Utilize bundle-uri to reduce Gitaly CPU load

This page contains information related to upcoming products, features, and functionality. It is important to note that the information presented is for informational purposes only. Please do not rely on this information for purchasing or planning purposes. The development, release, and timing of any products, features, or functionality may be subject to change or delay and remain at the sole discretion of GitLab Inc.
Status Authors Coach DRIs Owning Stage Created
proposed toon mjwood jcaigitlab devops systems 2023-08-04

Summary

bundle-URI is a fairly new concept in Git that allows the client to download one or more bundles in order to bootstrap the object database in advance of fetching the remaining objects from a remote.
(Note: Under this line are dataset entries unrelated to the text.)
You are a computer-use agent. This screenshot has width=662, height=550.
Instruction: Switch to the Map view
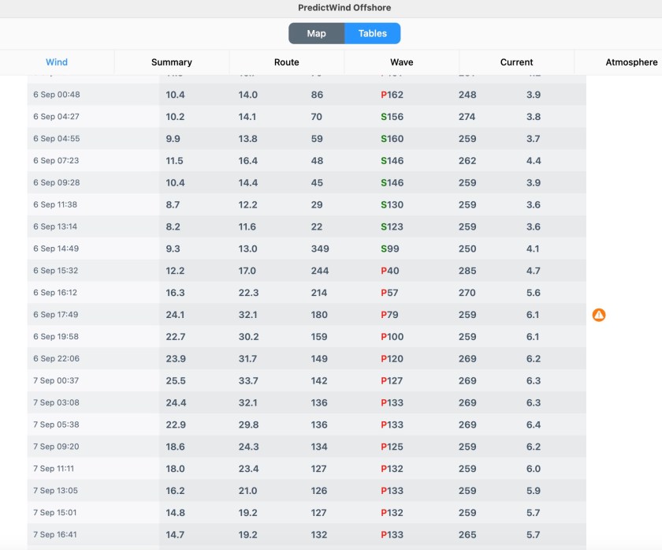coord(316,33)
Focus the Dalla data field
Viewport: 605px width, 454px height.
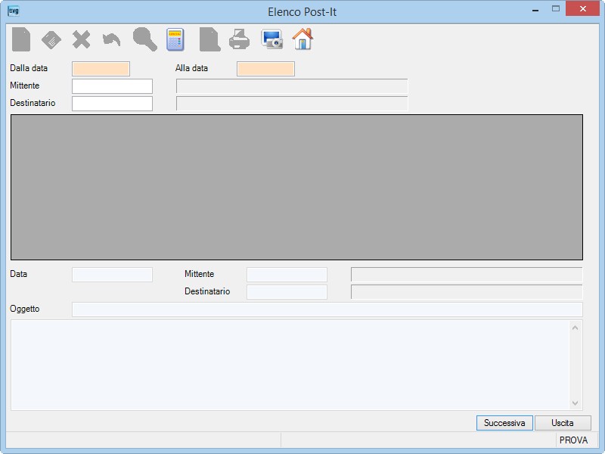tap(101, 69)
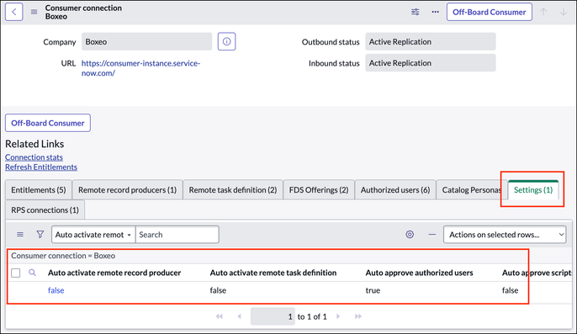Click the Company info preview icon

click(x=227, y=41)
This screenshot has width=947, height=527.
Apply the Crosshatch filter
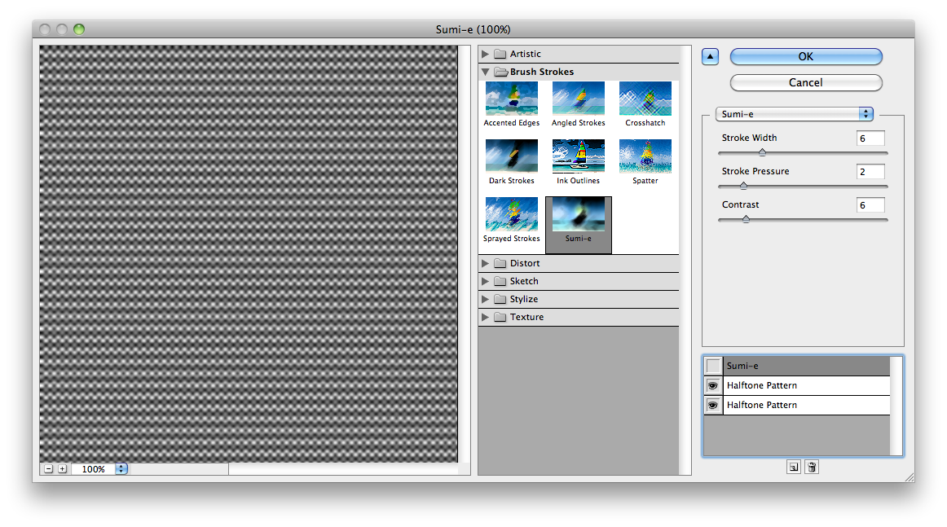(x=645, y=99)
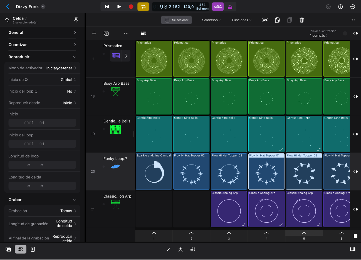Open the Funciones menu

242,20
By having the client download static files from a simple HTTP(S) server in advance, the work that needs to be done on the remote side is reduced.

Git bundles are files that store a packfile along with some extra metadata, including a set of refs and a (possibly empty) set of necessary commits. When a user clones a repository, the server can advertise one or more URIs that serve these bundles. The client can download these to populate the Git object database. After it has done this, the negotiation process between server and client start to see which objects need be fetched. When the client pre-populated the database with some data from the bundles, the negotiation and transfer of objects from the server is reduced, putting less load on the server’s CPU.

Motivation

When a user pushes changes, it usually kicks off a CI pipeline with a bunch of jobs. When the CI runners all clone the repository from scratch, if they use git clone, they all start negotiating with the server what they need to clone. This is really CPU intensive for the server.

Some time ago we’ve introduced the pack-objects, but it has some pitfalls. When the tip of a branch changes, a new packfile needs to be calculated, and the cache needs to be refreshed.

Git bundles are more flexible. It’s not a big issue if the bundle doesn’t have all the most recent objects. When it contains a fairly recent state, but is missing the latest refs, the client (that is, the CI runner) will do a “catch up” and fetch additional objects after applying the bundle. The set of objects it has to fetch from will Gitaly be a lot smaller.

Goals

Reduce the work that needs to be done on the Gitaly servers when a client clones a repository. This is particularly useful for CI build farms, which generate a lot of traffic on each commit that’s pushed to the server.

With the use bundles, the server has to craft a smaller delta packfiles compared to the pack files that contain all the objects when no bundles are used. This reduces the load on the CPU of the server. This has a benefit on the packfile cache as well, because now the packfiles are smaller and faster to generate, reducing the chances on cache misses.

Non-Goals

Using bundle-URIs will not reduce the size of repositories stored on disk. This feature will not be used to offload repositories, neither fully nor partially, from the Gitaly node to some cloud storage. In contrary, because bundles are stored elsewhere, some data is duplicated, and will cause increased storage costs.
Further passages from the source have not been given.